ECE 5745 Section 4: TinyRV2 Accelerators

Table of Contents

Introduction

In this section, we will be discussing how to implement a simple medium-grain accelerator. Fine-grain accelerators are tightly integrated within the processor pipeline (e.g., a specialized functional unit for bit-reversed addressing useful in implementing an FFT), while coarse-grain accelerators are loosely integrated with a processor through the memory hierarchy (e.g., a graphics rendering accelerator sharing the last-level cache with a general-purpose processor). Medium-grain accelerators are often integrated as co-processors: the processor can directly send/receive messages to/from the accelerator with special instructions, but the co-processor is relatively decoupled from the main processor pipeline and can also independently interact with memory. To illustrate how to implement a medium-grain accelerator, we will be working on a simple “accumulation” accelerator that adds all of the values in an array stored in memory. A much more detailed tutorial that illustrates a vector-vector-add accelerator including how to push a complete processor, memory, and accelerator system will be posted on the public course website shortly.

The first step is to access ecelinux. You can use VS Code for working at the command line. We won’t need to use Linux applications with a GUI, so there is no need to use X2go, MobaXterm, or Mac Terminal with XQuartz. Once you are at the ecelinux prompt, source the setup script, clone this repository from GitHub, and define an environment variable to keep track of the top directory for the project.

NOTE: You need to use the --2022 command line option with the setup script since the code in this repo has not been updated to work with the 2023 environment.

% source setup-ece5745.sh --2022
% mkdir $HOME/ece5745
% cd $HOME/ece5745
% git clone git@github.com:cornell-ece5745/ece5745-S04-xcel sec4
% cd sec4
% TOPDIR=$PWD

Baseline TinyRV2 Processor FL and RTL Models

The following figure illustrates the overall system we will be using with our TinyRV2 processors. The processor includes eight latency insensitive val/rdy interfaces. The mngr2proc/proc2mngr interfaces are used for the test harness to send data to the processor and for the processor to send data back to the test harness. The imem master/minion interface is used for instruction fetch, and the dmem master/minion interface is used for implementing load/store instructions. The system includes both instruction and data caches. The xcel master/minion interface is used for the processor to send messages to the accelerator.

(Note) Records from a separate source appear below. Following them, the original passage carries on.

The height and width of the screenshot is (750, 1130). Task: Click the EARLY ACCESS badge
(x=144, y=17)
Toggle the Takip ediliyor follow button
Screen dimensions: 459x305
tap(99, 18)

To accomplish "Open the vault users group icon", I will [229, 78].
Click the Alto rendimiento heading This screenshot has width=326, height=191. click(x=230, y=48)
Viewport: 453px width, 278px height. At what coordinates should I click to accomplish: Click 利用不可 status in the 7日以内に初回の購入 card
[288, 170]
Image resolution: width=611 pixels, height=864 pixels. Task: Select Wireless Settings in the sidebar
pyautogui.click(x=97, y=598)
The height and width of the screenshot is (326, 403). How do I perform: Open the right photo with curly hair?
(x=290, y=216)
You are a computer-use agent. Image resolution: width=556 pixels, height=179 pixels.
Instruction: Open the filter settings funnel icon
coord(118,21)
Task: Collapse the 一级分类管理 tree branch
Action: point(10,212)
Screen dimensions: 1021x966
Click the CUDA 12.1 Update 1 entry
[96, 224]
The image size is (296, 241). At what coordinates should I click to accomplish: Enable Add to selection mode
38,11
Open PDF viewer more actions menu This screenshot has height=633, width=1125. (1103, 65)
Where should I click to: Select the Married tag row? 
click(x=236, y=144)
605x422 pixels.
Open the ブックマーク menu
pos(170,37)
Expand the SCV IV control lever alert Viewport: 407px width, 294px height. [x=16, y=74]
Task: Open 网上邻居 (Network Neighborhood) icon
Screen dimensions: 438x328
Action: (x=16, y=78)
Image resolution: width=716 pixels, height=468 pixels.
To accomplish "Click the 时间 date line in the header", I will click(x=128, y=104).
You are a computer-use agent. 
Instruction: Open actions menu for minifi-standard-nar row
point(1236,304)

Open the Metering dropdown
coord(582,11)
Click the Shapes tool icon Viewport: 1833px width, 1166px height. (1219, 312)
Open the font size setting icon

We provide two implementations of the TinyRV2 processor. The FL model in sim/proc/ProcFL.py is essentially an instruction-set-architecture (ISA) simulator; it simulates only the instruction semantics and makes no attempt to model any timing behavior. The RTL model in sim/proc/ProcVRTL.v is similar to the alternative design for lab 2 in ECE 4750. It is a five-stage pipelined processor that implements the TinyRV2 instruction set and includes full bypassing/forwarding to resolve data hazards. There are two important differences from the alternative design for lab 2 of ECE 4750. First, the new processor design uses a single-cycle integer multiplier. Second, the new processor design includes the ability to handle new CSRs for interacting with medium-grain accelerators. The datapath diagram for the processor is shown below.

We should run all of the unit tests on both the FL and RTL processor models to verify that we are starting with a working processor.

% mkdir -p $TOPDIR/sim/build
% cd $TOPDIR/sim/build
% pytest ../proc

We also provide an RTL model in sim/cache/BlockingCachePRTL.py which is very similar to the alternative design for lab 3 of ECE 4750. It is a two-way set-associative cache with 16B cache lines and a write-back/write-allocate write policy and LRU replacement policy. There are three important differences from the alternative design for lab 3 of ECE 4750. First, the new cache design is larger with a total capacity of 8KB. Second, the new cache design carefully merges states to enable a single-cycle hit latency for both reads and writes. Note that writes have a two cycle occupancy (i.e., back-to-back writes will only be able to be serviced at half throughput). Third, the previous cache design used combinational-read SRAMs, while the new cache design uses synchronous-read SRAMs. Combinational-read SRAMs mean the read data is valid on the same cycle we set the read address. Synchronous-read SRAMs mean the read data is valid on the cycle after we set the read address. Combinational SRAMs simplify the design, but are not realistic. Almost all real SRAM memory generators used in ASIC toolflows produce synchronous-read SRAMs. Using synchronous-read SRAMs requires non-trivial changes to both the datapath and the control logic. The cache FSM must make sure all control signals for the SRAM are ready the cycle before we need the read data. The datapath and FSM diagrams for the new cache are shown below. Notice in the FSM how we are able to stay in the TAG_CHECK_READ_DATA state if another request is ready.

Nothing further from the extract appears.